Lottie Moon Christmas Fund
Lottie Moon Christmas Offering:
Lottie Moon Christmas Offering. The International Mission Board (IMB) highlights representative families, individuals, ministries and their people groups during the Lottie Moon Christmas Offering® and Week of Prayer for International Missions
Who is Lottie Moon, and why is the Christmas Offering named for her?
10 THINGS YOU SHOULD KNOW ABOUT LOTTIE MOON:
- Lottie was born in Virginia on December 12, 1840.
- Her name was Charlotte Digges Moon, but everyone called her “Lottie.”
- She was 4’9” tall.
- Before she became a Christian while in high school, Lottie missed required chapels 26 times.
- Lottie loved to pull pranks on others. Once, when asked what the “D” stood for in her middle name, she replied, “Devil.”
- Lottie was appointed to China as a missionary at age 33 and served there 39 years, primarily in Tengchow and Pingtu.
- She wore Chinese clothes and lived like her Chinese neighbors.
- Lottie had several nicknames in China—foreign devil, foreign lady teacher, heavenly book visitor, and the cookie maker. (Lottie baked cookies to win the hearts of the children and families who were frightened of her.)
- Lottie led in the campaign to end the practice of bound feet. The Chinese believed small feet made a woman more beautiful, so girls' feet were bound tightly with cloth. Girls with bound feet could hardly walk, and infections, gangrene, and even death were common side effects of this practice.
- In 1912 at the end of her career, famine, flood, and war encircled her China. Her friends were starving. In a final act of empathy, Lottie stopped eating and gave all her food away. When her friends realized the depth of her sickness, they put her on a boat to return to the United States. Lottie died on Christmas Eve while en route to the U.S.
WHY THE CHRISTMAS OFFERING IS NAMED FOR LOTTIE:
While living in China, Lottie wrote letters to the Foreign Mission Board (now the International Mission Board) and to Baptist women. She asked for more missionaries and for money to grow her work among the Chinese.
Because of Lottie’s determination, WMU collected a Christmas Offering to give to the Foreign Mission Board. In 1919, Annie Armstrong suggested that the offering should be named for Lottie Moon.
Today, we still give to the Lottie Moon Christmas Offering in honor of her work and sacrifice to keep our missionaries on the field.

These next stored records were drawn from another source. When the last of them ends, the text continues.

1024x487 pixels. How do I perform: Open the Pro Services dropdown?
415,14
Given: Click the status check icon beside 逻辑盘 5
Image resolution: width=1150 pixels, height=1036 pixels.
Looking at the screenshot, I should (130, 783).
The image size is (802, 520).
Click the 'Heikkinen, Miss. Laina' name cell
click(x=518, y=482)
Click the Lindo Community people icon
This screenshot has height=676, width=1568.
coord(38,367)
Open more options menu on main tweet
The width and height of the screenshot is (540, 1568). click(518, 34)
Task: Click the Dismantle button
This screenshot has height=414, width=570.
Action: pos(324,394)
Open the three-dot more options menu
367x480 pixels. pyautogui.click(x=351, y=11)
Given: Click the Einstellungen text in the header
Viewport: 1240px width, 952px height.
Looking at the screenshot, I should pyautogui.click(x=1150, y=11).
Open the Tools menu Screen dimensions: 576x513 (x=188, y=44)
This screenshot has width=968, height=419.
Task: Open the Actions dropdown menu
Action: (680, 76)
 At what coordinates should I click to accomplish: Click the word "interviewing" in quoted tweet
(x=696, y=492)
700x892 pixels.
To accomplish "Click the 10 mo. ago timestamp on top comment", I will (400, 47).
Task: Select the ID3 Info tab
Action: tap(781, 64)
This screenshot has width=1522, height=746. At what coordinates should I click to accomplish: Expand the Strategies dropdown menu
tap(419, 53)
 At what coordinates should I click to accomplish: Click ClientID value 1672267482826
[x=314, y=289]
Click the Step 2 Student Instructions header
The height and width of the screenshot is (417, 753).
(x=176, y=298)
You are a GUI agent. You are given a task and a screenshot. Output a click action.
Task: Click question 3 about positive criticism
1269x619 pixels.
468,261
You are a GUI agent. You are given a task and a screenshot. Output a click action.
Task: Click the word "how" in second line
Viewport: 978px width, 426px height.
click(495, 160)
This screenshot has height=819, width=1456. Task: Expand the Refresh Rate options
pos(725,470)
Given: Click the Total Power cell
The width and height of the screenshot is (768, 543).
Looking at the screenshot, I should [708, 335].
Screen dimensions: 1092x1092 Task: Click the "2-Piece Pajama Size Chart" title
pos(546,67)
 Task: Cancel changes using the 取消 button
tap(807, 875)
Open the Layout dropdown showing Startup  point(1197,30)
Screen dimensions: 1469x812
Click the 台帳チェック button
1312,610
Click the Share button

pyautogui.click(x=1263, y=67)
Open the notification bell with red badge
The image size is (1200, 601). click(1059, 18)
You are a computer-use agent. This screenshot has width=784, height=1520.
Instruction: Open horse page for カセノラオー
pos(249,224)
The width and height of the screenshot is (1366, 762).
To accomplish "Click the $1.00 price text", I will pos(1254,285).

One hundred percent of the offering goes to the missionaries, none to administration.
LOTTIE'S OWN WORDS ABOUT THE CHRISTMAS OFFERING:
“Need it be said why the week before Christmas is chosen? Is not the festive season, when families and friends exchange gifts in memory of The Gift laid on the altar of the world for the redemption of the human race, the most appropriate time to consecrate a portion from abounding riches and scant poverty to send forth the good tidings of great joy into all the earth?”